Outre la rigueur du climat hivernal à Québec, l'autre facteur dissuasif habituellement évoqué est le manque de sécurité, une situation due à l'absence d'un véritable circuit cyclable utilitaire. "Ici comme ailleurs sur le continent, le développement urbain est centré sur l'automobile et le cyclisme est d'abord perçu comme une activité récréative familiale, non comme un moyen de transport comme en Europe, souligne Véronique Bouchard. Il est donc nécessaire de fournir des voies sécurisées bien délimitées pour augmenter la masse des adeptes du vélo utilitaire."

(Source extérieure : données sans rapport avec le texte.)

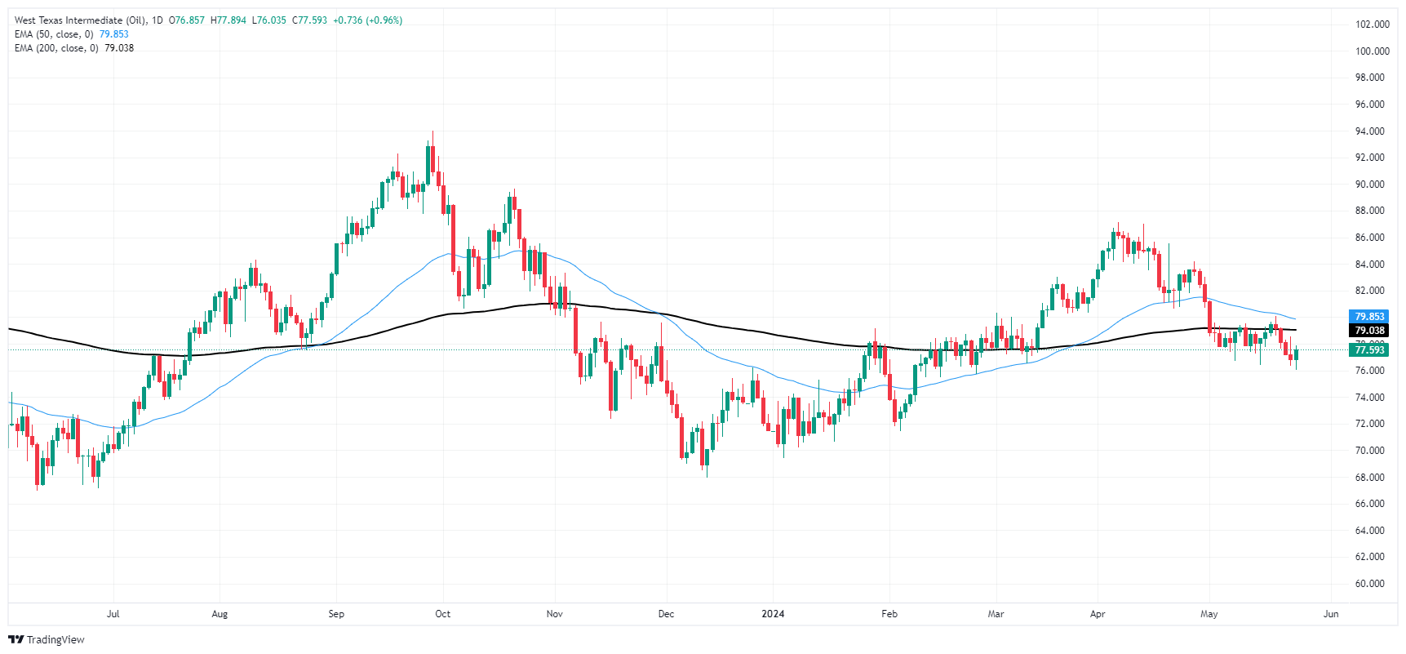Click the +0.736 (+0.96%) change value
Screen dimensions: 1406x654
pyautogui.click(x=367, y=20)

Univert Vélo a vu le jour il y a un an. Ce sous-groupe d'Univert Laval a quelque 70 personnes sur sa liste d'envois-courriels. Les projets à venir comprennent, entre autres, des conférences, des ateliers mécaniques et l'installation de casiers sécurisés pour les bicyclettes de valeur. On prévoit également rendre disponibles des trousses d'outils afin de permettre aux cyclistes d'effectuer des réparations mineures lorsqu'ils sont sur le campus.